As the Minister said, this SI does not arrive in isolation; it follows the Waste Crime Action Plan and the instrument beginning the rollout of real-time digital waste tracking. Together with the exemptions reform promised later this year and next April’s instrument completing end-to-end digital tracking ahead of the deposit return scheme, we are finally beginning to see the basic architecture this sector has needed for years, so that we can know who is moving waste and where it is going, and make sure our systems are fit for purpose. This is the first time I have been able to say that I am really hopeful and see a future and a way forward. I really do welcome this.
On the Environment Agency’s own estimates, around 18% of the waste in England passes through criminal hands at some point in its journey.
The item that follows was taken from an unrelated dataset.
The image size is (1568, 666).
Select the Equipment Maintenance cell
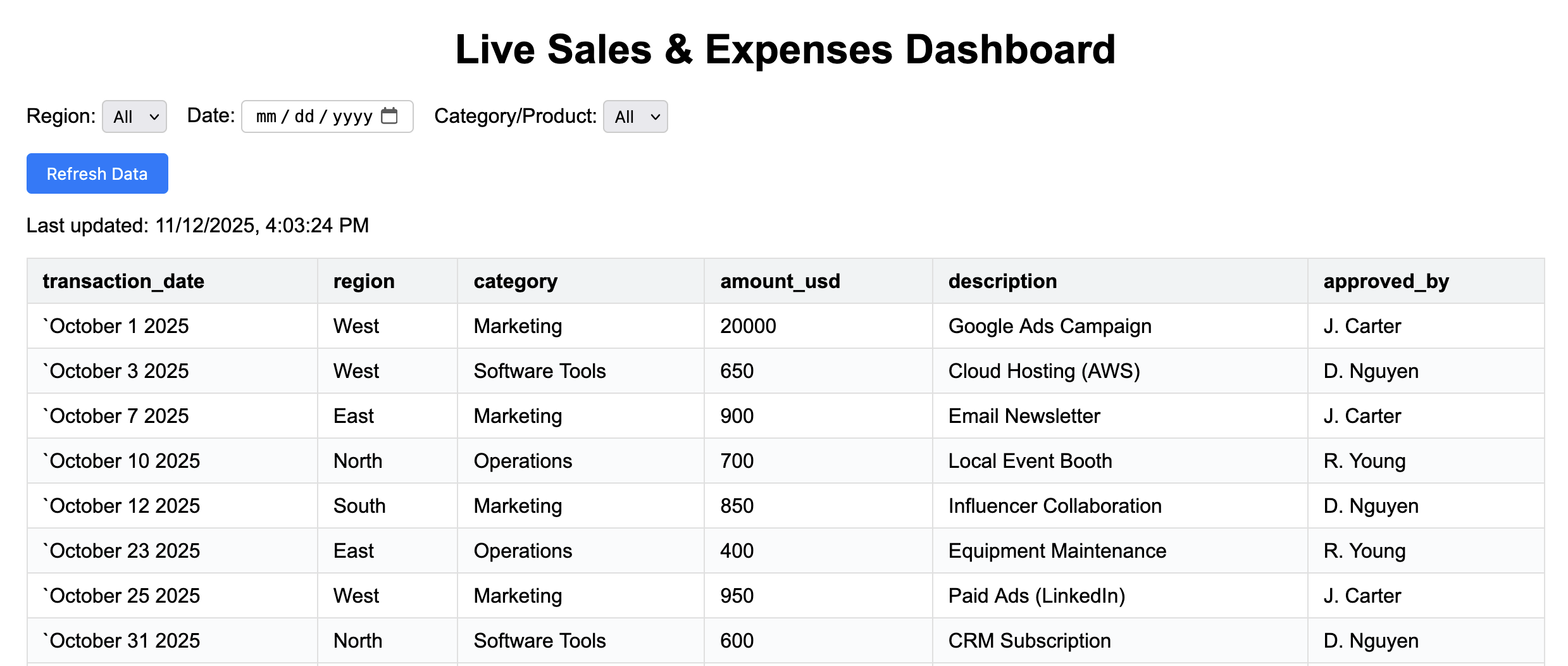(1057, 551)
This structural feature of the current system has been allowed to flourish for a number of years. As a result, we have a big historic legacy of waste sites that need to be cleared.
I note that the Environment Agency’s watchlist for high-priority sites has grown to 139 as of 10 July. I welcome this transparency but, again, this legacy still needs further work. I thank the Minister and officials in the Environment Agency for all their work and for the change of culture under this Government over the last 18 months or so. That is genuinely welcomed.
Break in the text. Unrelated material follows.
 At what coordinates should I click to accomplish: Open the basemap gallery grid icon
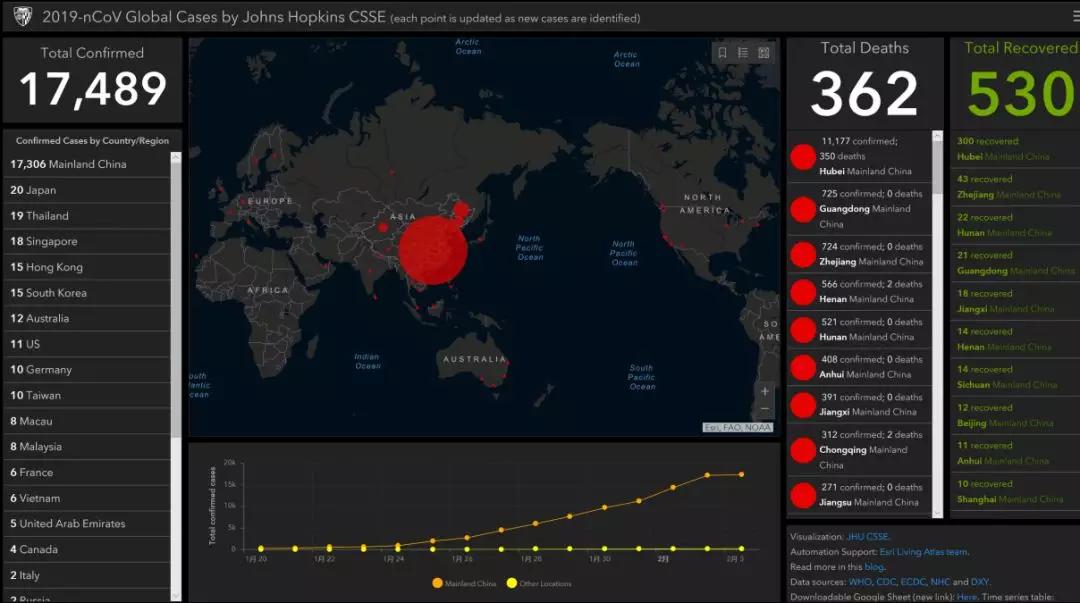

Turning to the instrument itself, as the Minister said, it replaces the older carriers, brokers and dealers’ registration system with a proper environmental permit split sensibly into three categories: waste controlling, waste transporting and combined activities, so that oversight can match risk rather than applying as a single blunt instrument. Gone, hopefully, are the days when it was possible to register your dog as a waste carrier. Permits will run for three years, and the Environment Agency gains real power to check before granting a permit, rather than acting only after the damage is done. It also gains powers to suspend and revoke. This is a genuine structural improvement.
I want to be fair to the Minister on timing—she has already spoken about this—but obviously, this instrument has been a long time coming. Consultations closed in 2022, but the delay is not down entirely to this Government, but to past Governments. It is great that this instrument is here.
I have several questions. On exemptions, how will the department ensure that charities and other low-risk categories are not quietly colonised by operators or organised criminal networks seeking to avoid scrutiny? Will monitoring be ongoing, not one-off assessments at the drafting stage? On interrogation, how will permitted regimes interact with the digital waste tracking that has already been rolled out? Obviously, a permit is only as good as the data behind it. On exports, illegal and misdescribed waste exports remain a major route for criminal activity. What assessment has been made of this instrument’s bearing on waste that should not be leaving our shores or that is doing so mis-permitted?